GOAL OF THE EXERCISE:
Line by line, copy the material below exactly.
▬▬▬▬▬▬
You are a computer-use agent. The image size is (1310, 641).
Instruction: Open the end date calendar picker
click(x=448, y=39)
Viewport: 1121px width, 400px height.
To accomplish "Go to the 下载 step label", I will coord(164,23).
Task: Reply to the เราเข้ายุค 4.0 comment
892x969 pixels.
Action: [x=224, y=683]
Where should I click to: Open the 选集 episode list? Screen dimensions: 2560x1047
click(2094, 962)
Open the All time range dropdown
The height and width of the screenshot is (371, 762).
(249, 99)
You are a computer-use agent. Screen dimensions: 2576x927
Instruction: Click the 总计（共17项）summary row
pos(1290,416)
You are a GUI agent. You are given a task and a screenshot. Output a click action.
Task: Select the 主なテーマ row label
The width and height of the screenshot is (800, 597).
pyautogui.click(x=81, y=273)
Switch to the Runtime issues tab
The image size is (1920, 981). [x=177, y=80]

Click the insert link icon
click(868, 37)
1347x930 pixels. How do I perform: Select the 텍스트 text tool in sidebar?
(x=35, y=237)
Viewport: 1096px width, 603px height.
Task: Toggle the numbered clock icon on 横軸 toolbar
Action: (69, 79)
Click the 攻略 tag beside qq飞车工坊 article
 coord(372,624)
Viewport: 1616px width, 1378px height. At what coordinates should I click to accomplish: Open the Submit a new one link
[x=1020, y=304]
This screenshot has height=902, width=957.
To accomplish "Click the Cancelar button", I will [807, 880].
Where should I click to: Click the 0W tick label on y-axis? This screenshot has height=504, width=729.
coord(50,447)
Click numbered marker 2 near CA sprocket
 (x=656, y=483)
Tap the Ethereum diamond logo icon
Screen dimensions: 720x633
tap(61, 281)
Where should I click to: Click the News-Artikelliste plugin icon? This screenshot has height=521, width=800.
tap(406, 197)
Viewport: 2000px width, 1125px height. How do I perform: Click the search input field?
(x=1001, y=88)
▬▬▬▬▬▬
REPLY TO THE EXERCISE:
You are a computer-use agent. The image size is (1310, 641).
Instruction: Open the end date calendar picker
click(x=448, y=39)
Viewport: 1121px width, 400px height.
To accomplish "Go to the 下载 step label", I will coord(164,23).
Task: Reply to the เราเข้ายุค 4.0 comment
892x969 pixels.
Action: [x=224, y=683]
Where should I click to: Open the 选集 episode list? Screen dimensions: 2560x1047
click(2094, 962)
Open the All time range dropdown
The height and width of the screenshot is (371, 762).
(249, 99)
You are a computer-use agent. Screen dimensions: 2576x927
Instruction: Click the 总计（共17项）summary row
pos(1290,416)
You are a GUI agent. You are given a task and a screenshot. Output a click action.
Task: Select the 主なテーマ row label
The width and height of the screenshot is (800, 597).
pyautogui.click(x=81, y=273)
Switch to the Runtime issues tab
The image size is (1920, 981). [x=177, y=80]

Click the insert link icon
click(868, 37)
1347x930 pixels. How do I perform: Select the 텍스트 text tool in sidebar?
(x=35, y=237)
Viewport: 1096px width, 603px height.
Task: Toggle the numbered clock icon on 横軸 toolbar
Action: (69, 79)
Click the 攻略 tag beside qq飞车工坊 article
 coord(372,624)
Viewport: 1616px width, 1378px height. At what coordinates should I click to accomplish: Open the Submit a new one link
[x=1020, y=304]
This screenshot has height=902, width=957.
To accomplish "Click the Cancelar button", I will [807, 880].
Where should I click to: Click the 0W tick label on y-axis? This screenshot has height=504, width=729.
coord(50,447)
Click numbered marker 2 near CA sprocket
 (x=656, y=483)
Tap the Ethereum diamond logo icon
Screen dimensions: 720x633
tap(61, 281)
Where should I click to: Click the News-Artikelliste plugin icon? This screenshot has height=521, width=800.
tap(406, 197)
Viewport: 2000px width, 1125px height. How do I perform: Click the search input field?
(x=1001, y=88)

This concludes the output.